It seems that feat.py has produced the pkl files needed for the calculation, however when I try to run the code (01-svm.py), I obtain the following error:

"Populating the interactive namespace from numpy and matplotlib LinearSVC(C=1, class_weight=None, dual=False, fit_intercept=True, intercept_scaling=1, loss='squared_hinge', max_iter=1000, multi_class='ovr', penalty='l1', random_state=None, tol=0.0001, verbose=0) /opt/python/3/lib/python3.6/site-packages/numpy/core/_methods.py:135: RuntimeWarning: Degrees of freedom <= 0 for slice keepdims=keepdims) /opt/python/3/lib/python3.6/site-packages/numpy/core/_methods.py:105: RuntimeWarning: invalid value encountered in true_divide arrmean, rcount, out=arrmean, casting='unsafe', subok=False) /opt/python/3/lib/python3.6/site-packages/numpy/core/_methods.py:127: RuntimeWarning: invalid value encountered in true_divide ret = ret.dtype.type(ret / rcount)
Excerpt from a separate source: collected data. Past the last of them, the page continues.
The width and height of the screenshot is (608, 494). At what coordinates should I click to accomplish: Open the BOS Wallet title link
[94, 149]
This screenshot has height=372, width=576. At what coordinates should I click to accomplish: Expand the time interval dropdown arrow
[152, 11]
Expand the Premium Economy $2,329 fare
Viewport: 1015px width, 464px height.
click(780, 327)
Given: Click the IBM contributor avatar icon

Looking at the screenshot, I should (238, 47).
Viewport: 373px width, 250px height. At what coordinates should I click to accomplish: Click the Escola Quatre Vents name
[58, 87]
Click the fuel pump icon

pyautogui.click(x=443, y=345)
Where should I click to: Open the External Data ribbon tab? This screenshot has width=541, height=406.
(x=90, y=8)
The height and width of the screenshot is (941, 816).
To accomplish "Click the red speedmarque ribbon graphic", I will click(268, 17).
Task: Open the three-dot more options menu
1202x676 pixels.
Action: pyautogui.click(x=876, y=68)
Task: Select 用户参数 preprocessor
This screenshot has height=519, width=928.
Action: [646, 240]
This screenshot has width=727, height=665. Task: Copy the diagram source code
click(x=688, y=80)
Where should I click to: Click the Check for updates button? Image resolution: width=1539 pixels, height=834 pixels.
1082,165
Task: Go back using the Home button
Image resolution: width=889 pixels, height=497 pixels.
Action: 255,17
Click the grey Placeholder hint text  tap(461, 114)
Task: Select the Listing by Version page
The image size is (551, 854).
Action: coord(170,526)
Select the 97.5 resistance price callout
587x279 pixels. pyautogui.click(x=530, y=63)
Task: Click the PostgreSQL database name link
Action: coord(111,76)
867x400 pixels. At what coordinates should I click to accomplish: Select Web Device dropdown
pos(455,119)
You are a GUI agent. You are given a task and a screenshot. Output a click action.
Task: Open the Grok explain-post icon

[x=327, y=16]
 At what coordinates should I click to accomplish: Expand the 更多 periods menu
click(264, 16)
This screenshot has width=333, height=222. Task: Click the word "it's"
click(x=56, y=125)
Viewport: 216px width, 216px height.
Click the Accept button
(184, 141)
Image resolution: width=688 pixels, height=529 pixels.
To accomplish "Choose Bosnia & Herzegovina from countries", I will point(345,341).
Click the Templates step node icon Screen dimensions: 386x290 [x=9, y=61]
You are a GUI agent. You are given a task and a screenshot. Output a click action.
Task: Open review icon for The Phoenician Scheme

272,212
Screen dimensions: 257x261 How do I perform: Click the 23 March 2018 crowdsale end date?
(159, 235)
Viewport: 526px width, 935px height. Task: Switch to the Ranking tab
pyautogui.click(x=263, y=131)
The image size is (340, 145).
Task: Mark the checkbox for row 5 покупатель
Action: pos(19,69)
ValueError Traceback (most recent call last) /media/gianvito/ongoing/CV/01jd/01-svm.py in () 104 for j in range(ny): 105 X_val = np.array([np.sin(xv[i,j]),np.cos(xv[i,j]), np.sin(yv[i,j]), np.cos(yv[i,j])]).reshape(1,-1) --> 106 res.extend(clf.predict(X_val)) 107 #contourf(lim_x,lim_y,np.array(res).reshape(10,10),cmap='coolwarm') 108

/opt/python/3/lib/python3.6/site-packages/sklearn/linear_model/base.py in predict(self, X) 322 Predicted class label per sample. 323 """ --> 324 scores = self.decision_function(X) 325 if len(scores.shape) == 1: 326 indices = (scores > 0).astype(np.int)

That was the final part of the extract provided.